We investigated whether a dietary intake of arginine is associated with risk for cardiovascular disease as determined by levels of C-reactive protein (CRP).
We analyzed the Third National Health Nutrition and Examination Survey, a national public-use dataset collected between 1988 and 1994. Arginine intake was calculated from the 24-h dietary recall using the nutrient composition database of the University of Minnesota Nutrition Coordinating Center. A logistic regression model was used to evaluate the relation between arginine intake and serum levels of CRP while controlling for age, sex, race, exercise, total caloric intake, body mass index, smoking status, diabetes, hypertension, and fiber intake.

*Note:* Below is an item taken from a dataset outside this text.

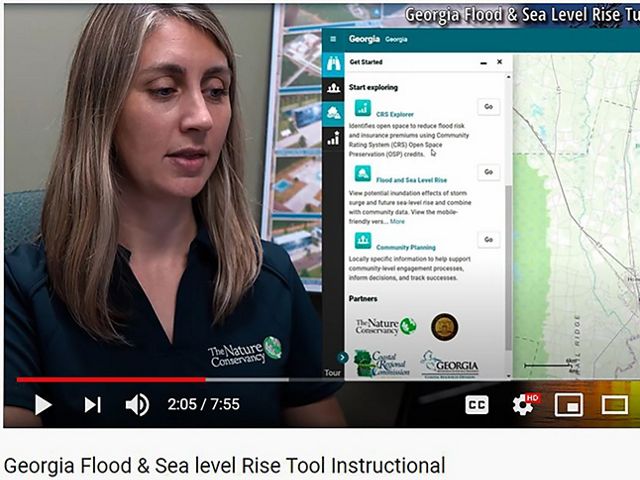Select the CRS Explorer bar chart sidebar icon
Screen dimensions: 640x480
click(x=333, y=139)
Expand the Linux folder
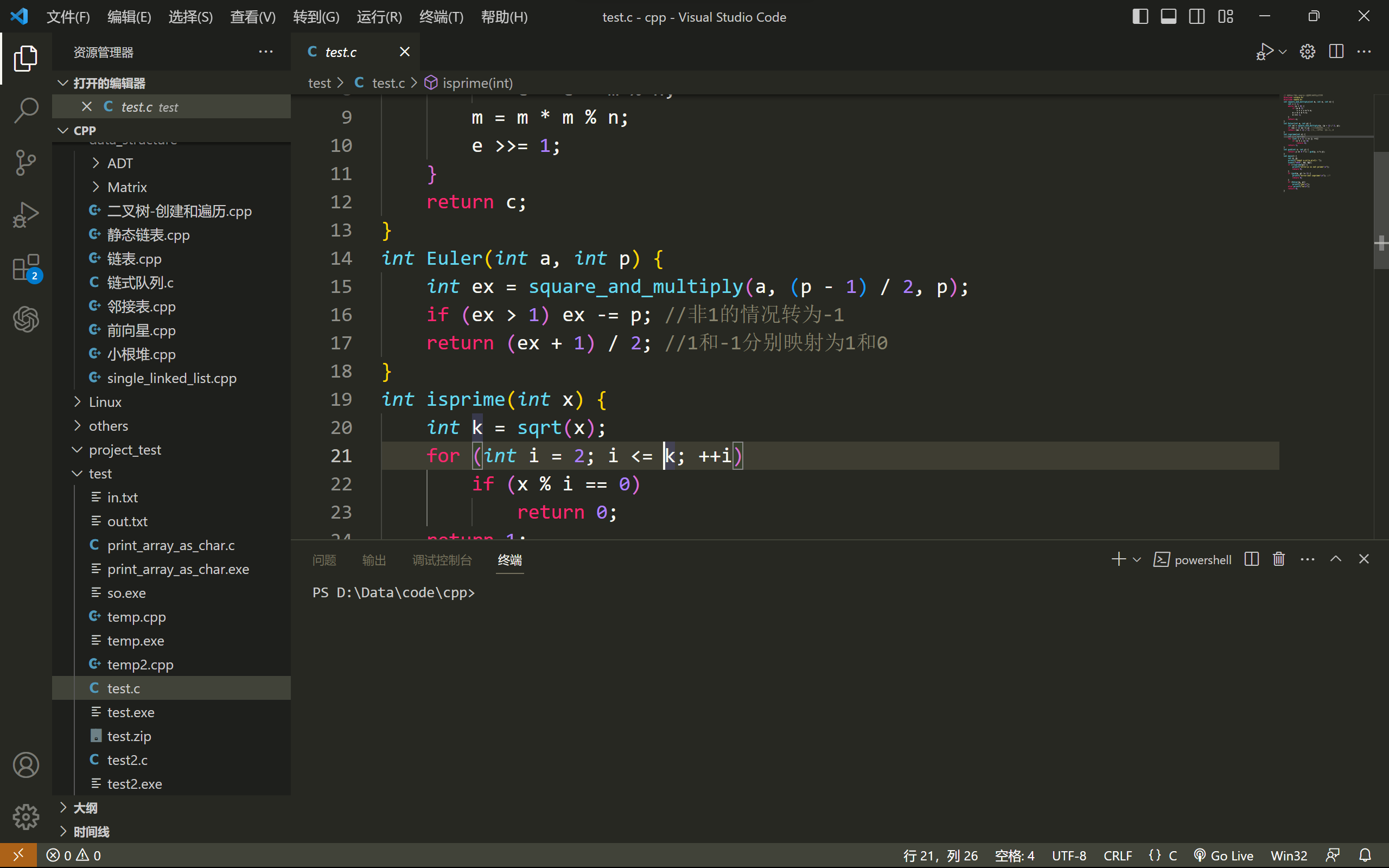Image resolution: width=1389 pixels, height=868 pixels. 105,402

In the unadjusted model, the likelihoods of having a high level of CRP (>3.0 mg/L), from the lowest to the highest level of arginine intake, were 34.8%, 31.0%, 27.7%, and 18.4% respectively. Arginine intake below the median range was associated with higher levels of CRP (P < 0.05), and arginine intake above the median range was associated with lower levels of CRP (P < 0.05). In the adjusted regression, subjects in the highest level (90th percentile) of arginine intake were 30% less likely to have a CRP above 3.0 mg/L than were subjects with a median arginine intake (odds ratio= 0.70, 95% confidence interval = 0.56 to 0.88).
The results of this study show a relation between arginine intake and CRP level that persisted after controlling for factors associated with CRP. Individuals may be able to lower their risk for cardiovascular disease by consuming more arginine-rich foods such as nuts and fish.